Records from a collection
>>>>

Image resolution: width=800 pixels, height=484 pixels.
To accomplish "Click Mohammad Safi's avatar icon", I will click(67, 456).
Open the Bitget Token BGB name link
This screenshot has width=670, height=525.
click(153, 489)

<<<<

Problem description:
The full set of entries must be restated exactly, with none omitted.

Written response:
Image resolution: width=800 pixels, height=484 pixels.
To accomplish "Click Mohammad Safi's avatar icon", I will click(67, 456).
Open the Bitget Token BGB name link
This screenshot has width=670, height=525.
click(153, 489)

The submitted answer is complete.